To catch juveniles the team took the Livingston, a small skiff, into the shallow waters around the fort and dip-netted the youngsters to collect measurements, blood, and biopsies and attach flipper, and sometimes acoustic, tags. The majority of the juveniles captured on this trip were recaptures—they had been caught and marked in prior years. This is excellent because Kristen can track their growth rates over time and determine the site fidelity and survival rate for this population.

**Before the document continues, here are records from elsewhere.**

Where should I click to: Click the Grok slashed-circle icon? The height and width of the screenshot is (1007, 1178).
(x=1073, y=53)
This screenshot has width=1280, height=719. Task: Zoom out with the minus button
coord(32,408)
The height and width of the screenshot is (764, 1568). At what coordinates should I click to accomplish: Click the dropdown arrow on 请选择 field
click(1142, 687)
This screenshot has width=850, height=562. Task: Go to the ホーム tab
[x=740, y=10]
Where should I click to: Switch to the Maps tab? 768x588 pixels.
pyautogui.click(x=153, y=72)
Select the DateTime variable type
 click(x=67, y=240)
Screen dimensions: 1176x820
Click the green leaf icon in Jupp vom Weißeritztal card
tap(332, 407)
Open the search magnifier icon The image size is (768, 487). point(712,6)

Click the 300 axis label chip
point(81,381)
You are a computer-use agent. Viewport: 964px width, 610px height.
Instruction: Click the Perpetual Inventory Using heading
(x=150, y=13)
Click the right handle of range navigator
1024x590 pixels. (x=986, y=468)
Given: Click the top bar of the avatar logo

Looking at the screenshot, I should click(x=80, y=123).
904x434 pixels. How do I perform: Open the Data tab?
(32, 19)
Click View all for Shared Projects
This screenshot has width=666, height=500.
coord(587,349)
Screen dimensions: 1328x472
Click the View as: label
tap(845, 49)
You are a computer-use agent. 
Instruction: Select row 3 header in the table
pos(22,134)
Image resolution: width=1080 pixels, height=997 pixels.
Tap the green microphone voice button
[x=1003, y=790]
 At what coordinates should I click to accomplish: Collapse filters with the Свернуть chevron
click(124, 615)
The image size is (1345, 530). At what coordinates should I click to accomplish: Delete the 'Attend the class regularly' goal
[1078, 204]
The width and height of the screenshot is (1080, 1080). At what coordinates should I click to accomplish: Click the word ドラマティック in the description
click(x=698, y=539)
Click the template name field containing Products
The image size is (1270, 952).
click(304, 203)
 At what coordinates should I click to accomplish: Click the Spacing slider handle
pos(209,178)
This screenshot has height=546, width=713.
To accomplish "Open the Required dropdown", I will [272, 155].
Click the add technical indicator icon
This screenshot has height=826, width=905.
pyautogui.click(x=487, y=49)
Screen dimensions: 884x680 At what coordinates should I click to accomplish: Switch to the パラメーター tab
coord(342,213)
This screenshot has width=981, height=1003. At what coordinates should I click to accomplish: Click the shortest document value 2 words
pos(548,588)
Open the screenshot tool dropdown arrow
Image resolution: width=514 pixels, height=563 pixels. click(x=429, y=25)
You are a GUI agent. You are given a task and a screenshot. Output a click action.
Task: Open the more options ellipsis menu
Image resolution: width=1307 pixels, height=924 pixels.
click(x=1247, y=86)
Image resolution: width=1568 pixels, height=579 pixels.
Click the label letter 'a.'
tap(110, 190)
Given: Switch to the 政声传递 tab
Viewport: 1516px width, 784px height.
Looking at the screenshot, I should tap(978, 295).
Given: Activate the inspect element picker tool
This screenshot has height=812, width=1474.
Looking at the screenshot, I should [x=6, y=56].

This is a group of extraordinarily dedicated researchers. We would walk the beaches every night starting at sundown, and wouldn’t return to our mother ship until at least 4 am. After scarfing down leftovers and all eight of us waiting for our turn to shower, it was easily 5 am before most of us got to bed. The next day we would be up by noon at the latest for breakfast/lunch, and then out to the field for rodeo or dip netting of juveniles. Then we would all sit down for one of Janie’s excellent dinners, followed by dessert every night (you need all those calories, at least that’s what we would tell ourselves!) before heading back out for more beach walks. The team worked great together, and there was never a lack of laughs or interesting conversations. When they got a turtle, the team operated like a well-oiled machine; everyone knew what had to be done and what their role was.
I was also able to get some diving in during our time on the M.V. Fort Jefferson. Kristen’s acoustic receivers had to be retrieved to download the data and replace the batteries, so John Spade and I reinstalled them in their custom built augured ports. I was the a backup diver while Blue and John did maintenance work on some of the mooring buoys in the park, and then Kayla and I got to jump in to search for Lionfish and take photos. These were my first boat-based dives in the park, and being out in the blue water was awesome. I have spent the last few years in the highly productive, and often green, northern Gulf of California, which is incomparable to the clear, warm water of Florida. The sites we dove were rocky pinnacles rising out of the sandy bottom, and were covered in hard and soft corals, sponges, and sea fans. I saw some big groupers, hogfish, and jacks, although I somehow have yet to see a Goliath Grouper! I have been pretty diligent about wearing my 3 mm wetsuit every time I get in the water to avoid sunburn and to minimize the risk of jellyfish stings, but I have actually been too warm! That is a first for me.
IMPRORTANT NOTES:
-All photos of turtles taken at night were captured using ambient moonlight and/or low-power red lights to minimize disturbance to the turtles. NO flash was used at night on nesting beaches.
-All marine turtle images taken in Florida were obtained with the approval of the U.S. Fish & Wildlife Service and the Florida Fish & Wildlife Conservation Commission (FWC MTP #11-176) under conditions not harmful to this or other turtles.